En temps normal il se serait méfié d'un verre qui n'avait pas été versé devant lui. Mais là, il était bien, et en confiance avec Mademoiselle Ambuela. Alors il prit le verre pour le humer et regarder attentivement la couleur.

« Qu'est-ce que c'est ? demanda-t-il avec étonnement.

— Du Porto-Pur-Nuit, on ne peut que dormir comme un charme ensuite, commenta-t-elle en riant encore. À la vôtre, Damoiseau Aristote !
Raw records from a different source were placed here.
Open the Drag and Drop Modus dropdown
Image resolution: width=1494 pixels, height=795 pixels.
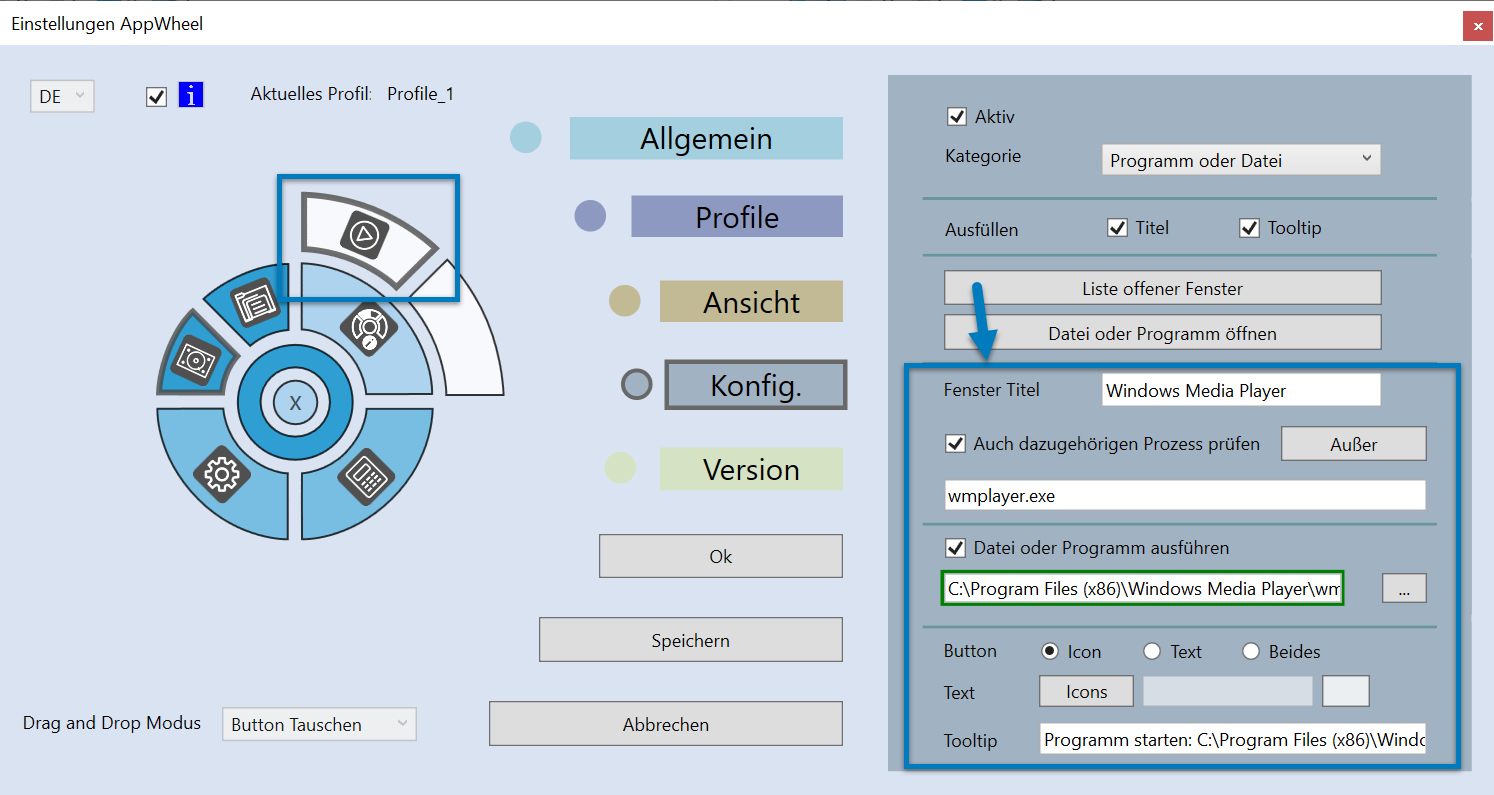(318, 724)
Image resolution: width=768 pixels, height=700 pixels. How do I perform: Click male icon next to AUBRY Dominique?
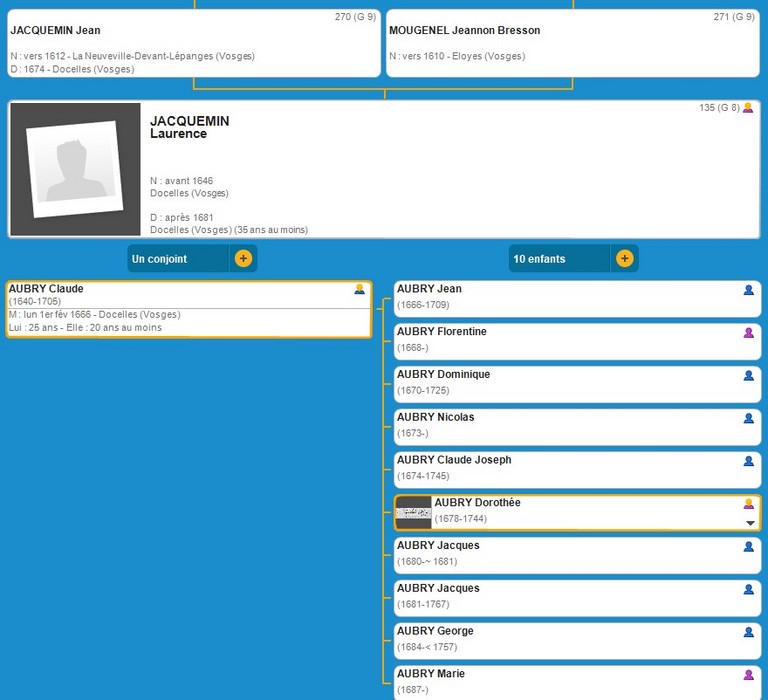point(748,376)
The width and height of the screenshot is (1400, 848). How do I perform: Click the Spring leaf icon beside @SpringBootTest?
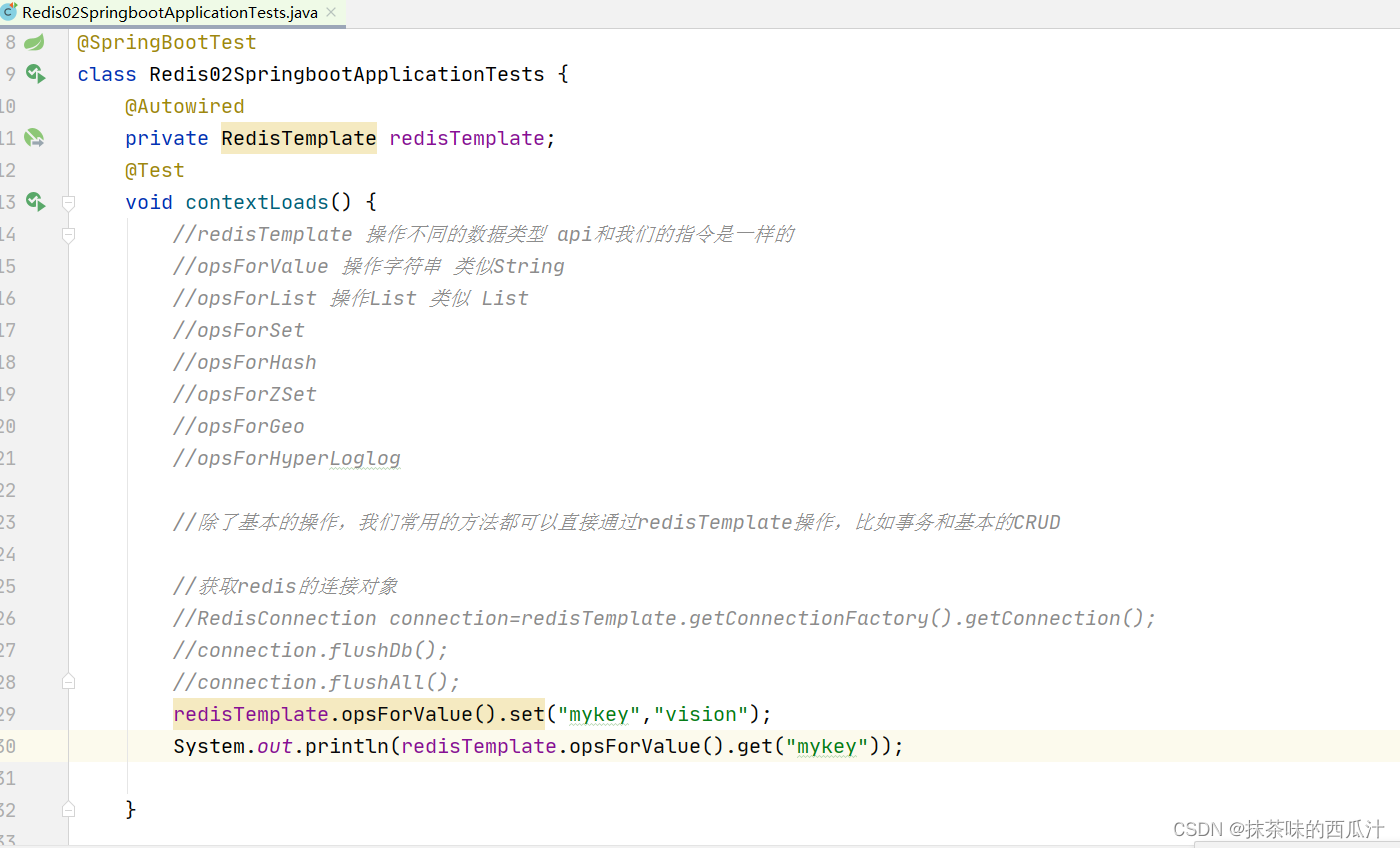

— À la vôtre, Mademoiselle Ambuela. »

Il goûta la boisson et s'étonna de lui trouver une pointe de sucré bienvenue. Sa vue s'assombrie légèrement même s'il eut beau cligner des yeux.

« C'est normal que je…

— Oui, la nuit tombe avec le Porto-Pur-Nuit, plaisanta-t-elle. J'avais peur que vous connaissiez, mais les Anglais ne connaissent que le Whiskey-Pur-Feu, donc… voilà, j'ai essayé. J'aime beaucoup le Porto-Pur-Nuit en apéritif du soir, et le Porto-Pur-Jour en apéritif du midi.

— Vous vous y connaissez bien, bredouilla-t-il avec surprise.

— Mon père a fait mon éducation en ce qui concerne l'alcool, révéla-t-elle avec amusement. Il en fera de même avec mes frères. Il dit que c'est essentiel pour une personne de qualité, dit-elle en levant les yeux au ciel. Je crois qu'il se donne une excuse pour boire ce qu'il veut en me faisant goûter.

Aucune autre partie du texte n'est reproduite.